Records contained in a dataset:
======

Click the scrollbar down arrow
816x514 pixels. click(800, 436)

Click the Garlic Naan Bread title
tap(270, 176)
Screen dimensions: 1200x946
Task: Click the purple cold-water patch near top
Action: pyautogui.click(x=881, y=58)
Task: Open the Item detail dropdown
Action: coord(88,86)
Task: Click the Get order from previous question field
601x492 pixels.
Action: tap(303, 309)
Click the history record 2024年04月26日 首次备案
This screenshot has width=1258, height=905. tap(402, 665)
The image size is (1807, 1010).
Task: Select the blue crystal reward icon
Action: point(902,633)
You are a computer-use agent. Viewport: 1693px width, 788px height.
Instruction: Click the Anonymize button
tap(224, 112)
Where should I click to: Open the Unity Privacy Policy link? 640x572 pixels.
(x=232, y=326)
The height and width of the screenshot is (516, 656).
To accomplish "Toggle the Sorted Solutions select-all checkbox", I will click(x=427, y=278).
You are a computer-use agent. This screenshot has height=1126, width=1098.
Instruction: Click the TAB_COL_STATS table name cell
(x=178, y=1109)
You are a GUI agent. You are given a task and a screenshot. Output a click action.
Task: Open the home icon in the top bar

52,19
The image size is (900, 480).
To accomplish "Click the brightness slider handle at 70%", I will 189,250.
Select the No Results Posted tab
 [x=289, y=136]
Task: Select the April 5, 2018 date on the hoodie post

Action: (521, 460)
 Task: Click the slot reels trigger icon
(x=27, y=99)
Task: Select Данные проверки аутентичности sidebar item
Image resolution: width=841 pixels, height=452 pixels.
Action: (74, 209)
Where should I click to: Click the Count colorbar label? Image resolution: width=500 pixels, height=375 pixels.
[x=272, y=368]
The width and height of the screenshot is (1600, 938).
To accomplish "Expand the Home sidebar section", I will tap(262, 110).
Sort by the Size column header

======

▶ [EXERCISE BRIEF]:
Output all of the data again. Match it exactly.

▶ [SOLVED PROBLEM]:
Click the scrollbar down arrow
816x514 pixels. click(800, 436)

Click the Garlic Naan Bread title
tap(270, 176)
Screen dimensions: 1200x946
Task: Click the purple cold-water patch near top
Action: pyautogui.click(x=881, y=58)
Task: Open the Item detail dropdown
Action: coord(88,86)
Task: Click the Get order from previous question field
601x492 pixels.
Action: tap(303, 309)
Click the history record 2024年04月26日 首次备案
This screenshot has width=1258, height=905. tap(402, 665)
The image size is (1807, 1010).
Task: Select the blue crystal reward icon
Action: point(902,633)
You are a computer-use agent. Viewport: 1693px width, 788px height.
Instruction: Click the Anonymize button
tap(224, 112)
Where should I click to: Open the Unity Privacy Policy link? 640x572 pixels.
(x=232, y=326)
The height and width of the screenshot is (516, 656).
To accomplish "Toggle the Sorted Solutions select-all checkbox", I will click(x=427, y=278).
You are a computer-use agent. This screenshot has height=1126, width=1098.
Instruction: Click the TAB_COL_STATS table name cell
(x=178, y=1109)
You are a GUI agent. You are given a task and a screenshot. Output a click action.
Task: Open the home icon in the top bar

52,19
The image size is (900, 480).
To accomplish "Click the brightness slider handle at 70%", I will 189,250.
Select the No Results Posted tab
 [x=289, y=136]
Task: Select the April 5, 2018 date on the hoodie post

Action: (521, 460)
 Task: Click the slot reels trigger icon
(x=27, y=99)
Task: Select Данные проверки аутентичности sidebar item
Image resolution: width=841 pixels, height=452 pixels.
Action: (74, 209)
Where should I click to: Click the Count colorbar label? Image resolution: width=500 pixels, height=375 pixels.
[x=272, y=368]
The width and height of the screenshot is (1600, 938).
To accomplish "Expand the Home sidebar section", I will tap(262, 110).
Sort by the Size column header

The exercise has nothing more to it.